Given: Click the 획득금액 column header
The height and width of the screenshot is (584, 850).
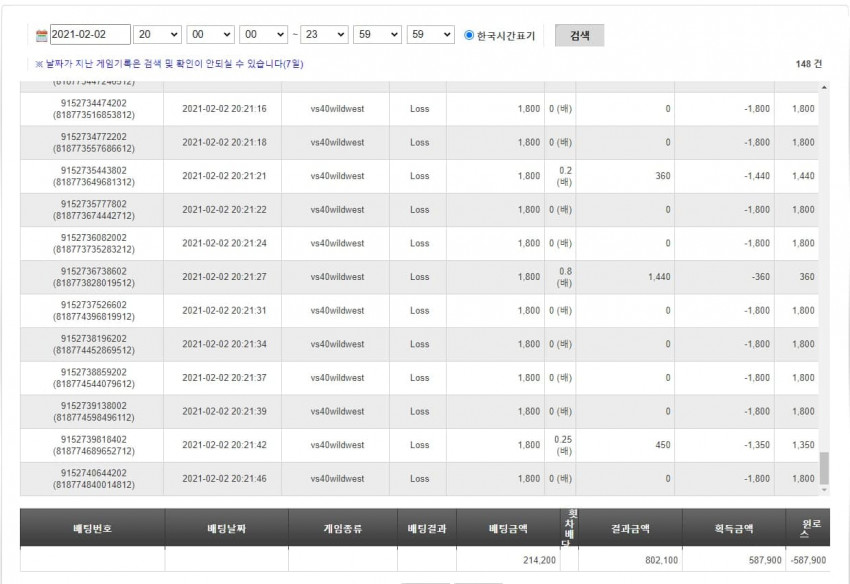Looking at the screenshot, I should click(734, 528).
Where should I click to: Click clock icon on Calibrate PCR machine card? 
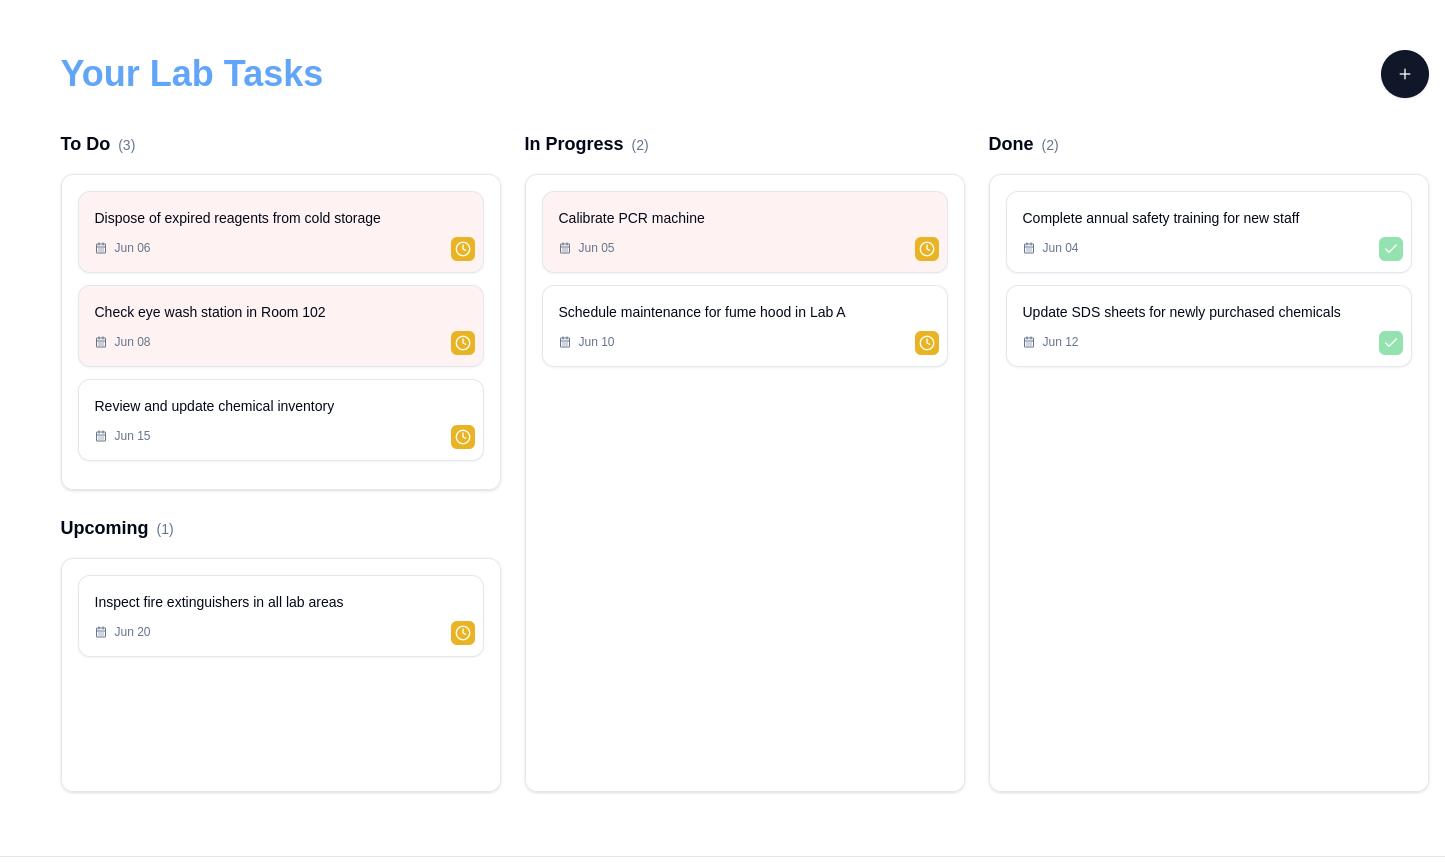tap(926, 249)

=====

Exercise prompt: In your copy of the data above, leave out the pictures and repeat everything else exactly.

Response below:
Given: Click the 획득금액 column header
The height and width of the screenshot is (584, 850).
Looking at the screenshot, I should click(734, 528).
Where should I click to: Click clock icon on Calibrate PCR machine card? 
tap(926, 249)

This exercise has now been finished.